You are viewing a plain text version of this content. The canonical link for it is here.

Posted to dev@creadur.apache.org by Robert Burrell Donkin <ro...@blueyonder.co.uk> on 2013/07/08 21:46:45 UTC

[GSOC] Rat: Past, Present and Future

The Past
--------
(Here's my perspective on the history of Rat, as I recall it now. 
Hopefully it isn't too controversial. Please feel free to jump in with 
clarifications...)

Rat arose from an itch of mine, and I coded the core of Rat as an 
experimental project, playing around with some unconventional 
architectural ideas. With hindsight, once other people wanted to start 
using it too, I really should have just sat down and completely 
rewritten the core code. By not doing so, I inflicted a world of 
craziness and pain on the community and ecology which sprang up around 
Rat. But by then, it had become hard to fix as higher quality peripheral 
code sprang up around it. Apologies.

The Present
-----------
Thanks to Manuel Suárez Sánchez and GSOC, we have an opportunity to 
adopt a more sane and sensible core design with good test coverage that 
will be easier and more enjoyable to maintain and comprehend going forward.

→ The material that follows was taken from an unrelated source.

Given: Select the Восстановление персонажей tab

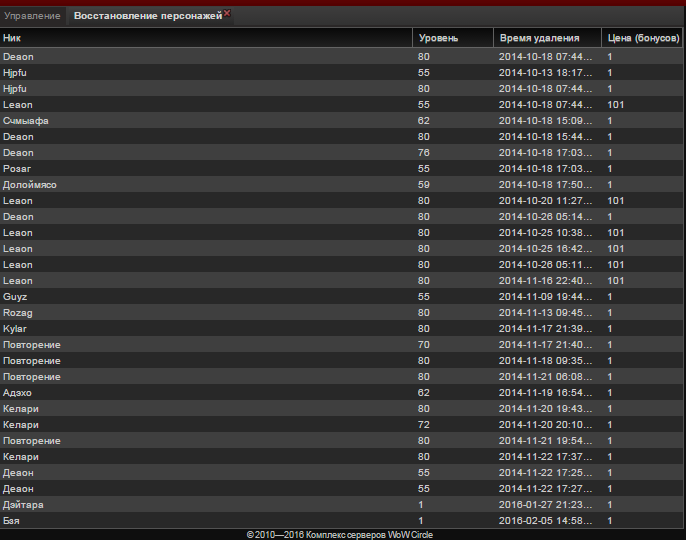Looking at the screenshot, I should coord(147,17).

AIUI Google likes to be able to access a copy of the GSOC code, so I've 
suggested that Manuel codes on GitHub 
(https://github.com/elnuma/creadur-rat). Hopefully, this should allow 
people with GitHub forks (mine is 
https://github.com/itstechupnorth/creadur-rat) to pull in Manuel's code 
and give encouragement and advice. Apache has recorded an ICLA for 
Manuel, so when we're ready we should be able to start patching in pull 
requests.

The Future
----------
(Bit of a strawman - hopefully the community - including Manuel - will 
dive in with suggestions and we'll be able to gain consensus on a design 
direction...)

...

I wonder whether it would be simpler and more conventional to factor out 
three phases:

1. scan the source, building a strongly-typed, immutable domain model
2. analyse this model against policies, building a strongly-typed, 
immutable report model
3. use the report to output descriptive text or XML, or errors and warnings

I also think that Rat would benefit from

* using more conventional dependency injection (see, for example, 
http://www.martinfowler.com/articles/injection.html) replacing the 
static methods that litter the code
* immutable domain objects with builders

Opinions...? Improvements...? Objections...? Alternatives...?

Robert

Re: [GSOC] Rat: Past, Present and Future

Posted by Manuel Suárez Sánchez <ss...@gmail.com>.

Hi Everyone.

Two months ago more less this topic was created at that time I was new in
the project and I didn´t know a lot of things about it but with the past of
time I was working in the project and I was learning more about it.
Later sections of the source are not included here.